On this flight, it was definitely bad luck.  We left just fine, but around an hour in, the captain turned the fasten seatbelt sign back on right before beverage service.  It was a little weird, especially since there was no turbulence.  And then we kept turning, which you usually only do at the beginning and the end of your flight.  Sure enough, over the loudspeaker he announced that we were not going to make it to Atlanta.  Instead we would have to stop at the nearest airport: Baton Rouge.  There was a “vibration” in the right engine.  You’d think, flying as often as I do, I would have noticed, especially since I sat on the right side.  But it was a smaller plane, only 4 seats in a row, and those are usually kind of bumpy and loud.  I couldn’t tell at all.

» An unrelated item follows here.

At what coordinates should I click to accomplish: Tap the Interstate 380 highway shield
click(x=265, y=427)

My rational side kicked in again.  I reminded myself that planes are diverted relatively regularly and that it doesn’t mean we’d come crashing down in flames.  Nor did the flight attendants seem unusually upset.  Plus I have this superstition that if you fly right after some plane has crashed you won’t.  And since that plane was so recently in the Hudson, I thought luck was on our side.  Still, that didn’t keep me from staring obsessively out the window.  When I finally saw the runway, I admit I felt incredibly relieved.

But then we were stuck in Baton Rouge.  It has about 10 gates.  It was early evening.  There were only 2 more flights leaving.  And while the bar was open, the pizza place and the frozen yogurt place were closed.  There were no other options and we weren’t allowed to leave the secured area.  Luckily, being a starving pregnant woman, I had asked for extra cookies on the flight and still had a pack.  I also picked up a granola bar and a paperback thriller from the news stand before it closed.  I didn’t know how long we’d be there.  I refused to spend the night there.  I was forming a plan to rent a car and drive the 8-ish hours home myself.  It was over an hour before we had any news.  And then finally they told us we’d have to switch planes, but that we would get back into Atlanta that night.

I did make it home, though I got in about 4 hours late.  I’m still not sure how I made it all that way with just airplane snacks, but I did stop and eat a burger before I drove home.  You know how sometimes your travel is so bad that it feels like you’ve just come back from war?  That’s how this was.

Happily, I’m back and not scheduled to fly for several more months.  It’s less than two weeks until we get the big ultrasound and we’ll be sure to update.  I have popped a little bit recently.  I now look actually pregnant instead of just kind of chunky.  The baby remains a vegetable: now a sweet potato.  (Which makes me think how much I love sweet potato fries.)  My only “craving” is a near-constant longing for Krispy Kreme donuts.  And we’ve past the “quickening” phase.  I can now feel tiny movements, though they’re not strong enough yet to feel from the outside.  It feels like there is a feather brushing against my insides.  Hopefully the baby will be feeling nice and active when we get to take a look in a couple weeks.

Update: I wrote this before the plane crash in New York.  Crappy timing, huh?